Breathability and Venting
When it comes to breathability, Gore-Tex fabrics are near the top of the heap. Only the DryQ membrane of the Mountain Hardwear Stretch Ozonic is more breathable than any of the Gore-Tex products. The Beta AR augments the breathability of the fabric with pretty good venting, and the 3/4 side zips vent basically as much as full zips do. Even the zip fly can be used as a vent, modesty permitting.
The usability, protection, and comfort features of the Beta AR are plentiful and handy. The adjustable and low-profile integrated belt works with a zippered fly and central waistband snap to hold the pants up but not interfere with a climbing harness or backpack waist belt. The long side zips open to vent and to get the pants on over even the bulkiest ski boots. The lack of full-size zips is only a problem when trying to put the pants on or off over crampons, snowshoes, or skis. The double-layered cuffs seal tightly over boots of many dimensions. The cuffs are nicest for very large boots and for a tight seal while maintaining the appearance of regular hanging pant cuffs.
All the features and durability add up to make the Beta AR a relatively bulk package. The compact Outdoor Research Foray packs to the size of a large apple while the Beta AR is closer to the size of a pineapple.
At well over a pound, the Beta AR is the sort of thing you choose for when you absolutely know you need all of its protection. These are not the pants you carry "just in case". When there are options that are less than half the weight, choosing the Beta AR is not a choice you make for light weight. The Top Pick Outdoor Research Helium, for instance, is only a little over one third the mass of the Beta AR. In extended poor weather, the Beta will be much more comfortable and protective, but the Helium is featherweight by comparison.

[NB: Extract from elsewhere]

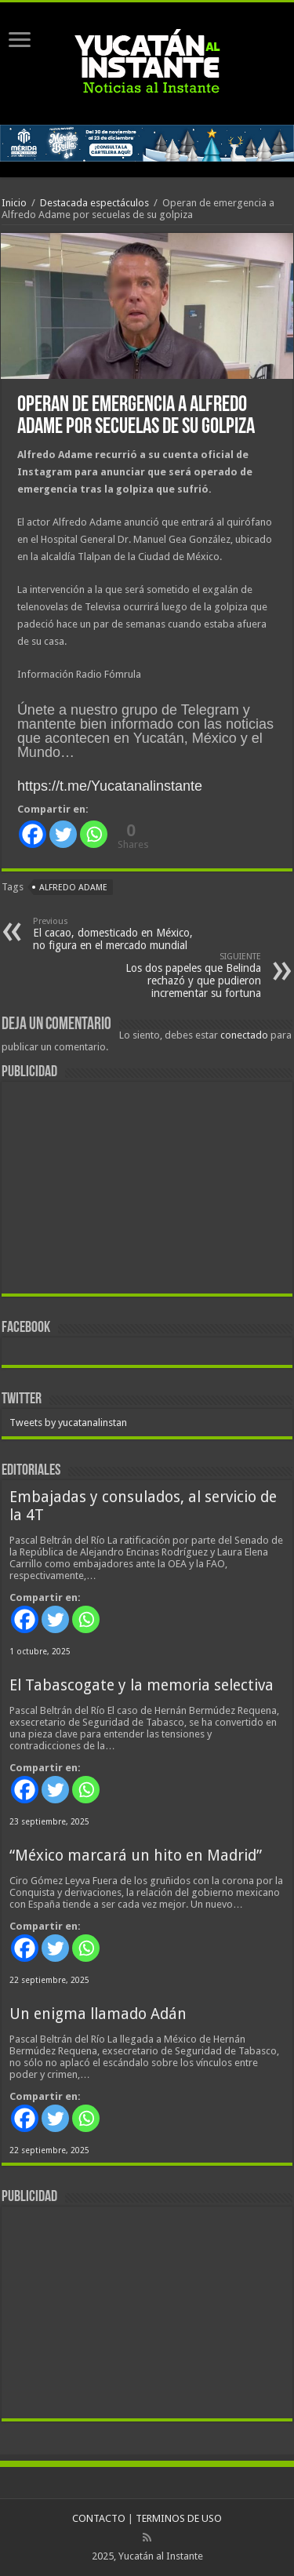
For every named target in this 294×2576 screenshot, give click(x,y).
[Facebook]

Here the Beta AR excels. That stiff, rugged fabric and Arc'teryx's proven construction techniques combine to make pants that will last for years of even the most robust and stormy use. These pants will last longer than the ultralight products like the ultra-packable Mountain Hardwear Stretch Ozonic.
The best application of this product is difficult to pin down, as it combines unique attributes. The Beta AR is rugged and very weather-ready. It is as stout as many ski resort pants, without some of the more important features (some sort of warmth, for instance) of those pants. For really warm and wet ski conditions, consider the Beta AR. For hiking in the rain, the Beta AR will keep you dry and will do so for a long, long time. The catch for human-powered adventures is in the weight. Also, when hung over normal hiking and climbing footwear, the cuffs of the Beta AR are bulky and swish together in normal strides.
You don't choose these if you're on a strict budget. Of course, value is correlated with something more than just a price tag. They are more expensive than most, but they will last much longer than most as well. When you amortize over a long lifespan, the value of the Beta AR might be greater.
The ultra-burly and fully-featured Arc'teryx Beta AR is ready for the most rigorous of use. A pair of these in your pack are bulky and heavy, but will stand up to years of gnarly weather.